The stellated octahedron can be constructed in several ways:
It is a stellation of the regular octahedron, sharing the same face planes. (See Wenninger model W19.)

It is also a regular polyhedron compound, when constructed as the union of two regular tetrahedra (a regular tetrahedron and its dual tetrahedron).
It can be obtained as an augmentation of the regular octahedron, by adding tetrahedral pyramids on each face. In this construction it has the same topology as the convex Catalan solid, the triakis octahedron, which has much shorter pyramids.
It is a facetting of the cube, sharing the vertex arrangement.
It can be seen as a {4/2} antiprism; with {4/2} being a tetragram, a compound of two dual digons, and the tetrahedron seen as a digonal antiprism, this can be seen as a compound of two digonal antiprisms.
It can be seen as a net of a four-dimensional octahedral pyramid, consisting of a central octahedron surrounded by eight tetrahedra.

Related concepts

A compound of two spherical tetrahedra can be constructed, as illustrated.

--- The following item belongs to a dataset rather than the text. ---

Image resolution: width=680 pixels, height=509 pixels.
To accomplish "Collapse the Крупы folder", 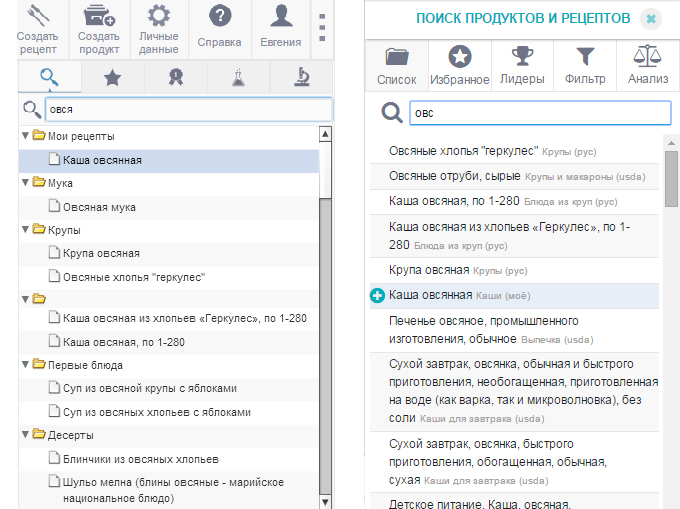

The two tetrahedra of the compound view of the stellated octahedron are "desmic", meaning that (when interpreted as a line in projective space) each edge of one tetrahedron crosses two opposite edges of the other tetrahedron. One of these two crossings is visible in the stellated octahedron; the other crossing occurs at a point at infinity of the projective space, where each edge of one tetrahedron crosses the parallel edge of the other tetrahedron. These two tetrahedra can be completed to a desmic system of three tetrahedra, where the third tetrahedron has as its four vertices the three crossing points at infinity and the centroid of the two finite tetrahedra. The same twelve tetrahedron vertices also form the points of Reye's configuration.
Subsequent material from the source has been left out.